Had you ambled through some of Jerusalem’s more stringently Orthodox neighborhoods last month, you would have come across a slew of strongly worded pashkvilim—publicly posted ads informing the faithful of the latest rabbinic declamations—targeting a mighty foe: the smart phone. “They will bring about a spiritual Holocaust on all those who use them,” read one ad. Another, specifically targeting iPhones, called users of the world’s most coveted gadget impure beings who are “immersed in filth 24 hours a day and spawn their stench on all those around them.”

It’s easy for us moderns to laugh at such archaic language and portray the rabbis as addled reactionaries. But they aren’t wrong. Smart phones, now used by more than half of Americans, may not be as cataclysmic as Jerusalem’s bearded sages suggest, but their affect on our souls, largely unexamined, is far more detrimental than most of us care to admit.

The most damning argument against smart phones is also the most obvious one. “You’re holding a small device,” Rabbi Mordechai Bloy, the secretary of Israel’s Rabbinical Court, recently told a television interviewer, “and you make a touch here and a touch there, with an iPhone or an iPad or any smart phone, and just like that, he’s in another place. You can be in the synagogue, but you won’t really be there anymore.”

You needn’t stray further than a restaurant or a park to realize the merit of Rabbi Bloy’s claim; chances are you’ll see a good number of people sitting and staring into small screens, unaware of their surroundings and inattentive to their companions. With smart phones offering us the opportunity of communicating with an endless parade of absent friends and strangers—plus a windfall of distractions—we are rarely ever in the here and now: Some other place and time always beckons. Our technologies, as MIT professor Sherry Turkle suggested in her brilliant book Alone Together, determine the architecture of our intimacies; give us the capacity to replace the fear and wonder involved in unmediated human contact with controlled bursts of information, and we won’t be able to resist.

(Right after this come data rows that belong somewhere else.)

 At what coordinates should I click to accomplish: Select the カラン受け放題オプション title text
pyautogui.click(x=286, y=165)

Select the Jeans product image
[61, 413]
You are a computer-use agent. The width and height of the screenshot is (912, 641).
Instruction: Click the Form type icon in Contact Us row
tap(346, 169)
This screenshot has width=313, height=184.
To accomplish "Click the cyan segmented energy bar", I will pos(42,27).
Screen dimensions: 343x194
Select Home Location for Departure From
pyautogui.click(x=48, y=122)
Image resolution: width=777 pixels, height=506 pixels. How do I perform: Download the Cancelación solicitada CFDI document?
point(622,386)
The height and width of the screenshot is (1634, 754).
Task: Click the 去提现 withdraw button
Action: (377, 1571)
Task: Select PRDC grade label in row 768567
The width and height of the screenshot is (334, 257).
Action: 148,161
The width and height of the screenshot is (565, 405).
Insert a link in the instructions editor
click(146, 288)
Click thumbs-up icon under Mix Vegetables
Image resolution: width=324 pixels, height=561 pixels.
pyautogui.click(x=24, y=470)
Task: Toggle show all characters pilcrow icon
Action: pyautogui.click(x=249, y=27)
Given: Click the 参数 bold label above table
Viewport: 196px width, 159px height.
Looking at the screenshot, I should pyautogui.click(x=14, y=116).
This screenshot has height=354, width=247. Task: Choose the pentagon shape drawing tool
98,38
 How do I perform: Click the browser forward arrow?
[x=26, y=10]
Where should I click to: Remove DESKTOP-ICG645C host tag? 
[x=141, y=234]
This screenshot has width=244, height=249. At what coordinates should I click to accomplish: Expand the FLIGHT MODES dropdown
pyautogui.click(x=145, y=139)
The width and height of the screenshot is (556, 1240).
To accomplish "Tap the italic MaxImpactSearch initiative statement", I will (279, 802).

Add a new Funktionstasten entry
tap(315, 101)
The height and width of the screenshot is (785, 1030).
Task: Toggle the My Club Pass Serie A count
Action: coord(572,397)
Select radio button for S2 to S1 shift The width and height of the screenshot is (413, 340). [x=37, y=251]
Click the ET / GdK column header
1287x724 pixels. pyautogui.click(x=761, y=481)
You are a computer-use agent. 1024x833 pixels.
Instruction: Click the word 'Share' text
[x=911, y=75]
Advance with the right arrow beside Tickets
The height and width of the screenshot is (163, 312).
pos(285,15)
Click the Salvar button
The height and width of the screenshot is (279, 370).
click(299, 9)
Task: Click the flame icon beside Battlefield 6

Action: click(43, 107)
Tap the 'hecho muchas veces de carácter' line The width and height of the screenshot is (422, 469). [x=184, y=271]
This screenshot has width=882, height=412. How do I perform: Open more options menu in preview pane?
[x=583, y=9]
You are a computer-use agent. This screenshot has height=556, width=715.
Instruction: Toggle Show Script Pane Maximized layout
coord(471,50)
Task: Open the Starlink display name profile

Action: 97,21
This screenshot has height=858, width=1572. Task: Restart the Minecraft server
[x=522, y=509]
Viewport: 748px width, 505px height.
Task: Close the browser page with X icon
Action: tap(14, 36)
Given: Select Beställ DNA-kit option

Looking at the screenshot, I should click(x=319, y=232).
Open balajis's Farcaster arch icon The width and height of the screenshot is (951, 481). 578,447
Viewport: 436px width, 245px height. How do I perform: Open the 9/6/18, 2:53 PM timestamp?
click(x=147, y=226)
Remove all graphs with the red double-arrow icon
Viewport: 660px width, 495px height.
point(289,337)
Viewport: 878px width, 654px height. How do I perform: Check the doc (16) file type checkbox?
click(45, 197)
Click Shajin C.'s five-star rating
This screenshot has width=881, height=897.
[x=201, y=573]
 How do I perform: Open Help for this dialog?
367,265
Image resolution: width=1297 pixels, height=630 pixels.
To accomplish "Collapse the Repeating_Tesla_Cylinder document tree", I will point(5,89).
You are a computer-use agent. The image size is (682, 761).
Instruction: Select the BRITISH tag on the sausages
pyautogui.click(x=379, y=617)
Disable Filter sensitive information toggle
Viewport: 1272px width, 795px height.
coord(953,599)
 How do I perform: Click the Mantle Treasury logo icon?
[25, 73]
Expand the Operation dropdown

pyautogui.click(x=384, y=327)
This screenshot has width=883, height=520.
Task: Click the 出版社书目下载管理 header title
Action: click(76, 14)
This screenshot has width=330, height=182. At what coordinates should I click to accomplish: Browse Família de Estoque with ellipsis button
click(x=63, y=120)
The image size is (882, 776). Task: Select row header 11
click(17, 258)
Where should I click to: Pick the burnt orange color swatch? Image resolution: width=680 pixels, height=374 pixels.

But the greatest calamity heralded by smart phones, perhaps, has to do not so much with how they’re used but with how they’re built. Use a computer to get online, and you are, to borrow Eric Raymond’s famous metaphor, in a bazaar. It’s noisy, chaotic, and full of seedy fellows trying to lure you into their dark corners, but it also allows you a tremendous amount of freedom. Consider the following: Most of what we do online involves using a graphic browser that enables us to surf from site to site; 76.3 percent of Americans use either Chrome or Firefox as their browser of choice; and both Firefox and Chrome are open-source browsers. This means that anyone with even the most rudimentary knowledge of programming can access the source code and apply it to make new and useful things. And HTML, the language with which websites are created, is simple and intuitive enough to allow almost anyone establish a presence online.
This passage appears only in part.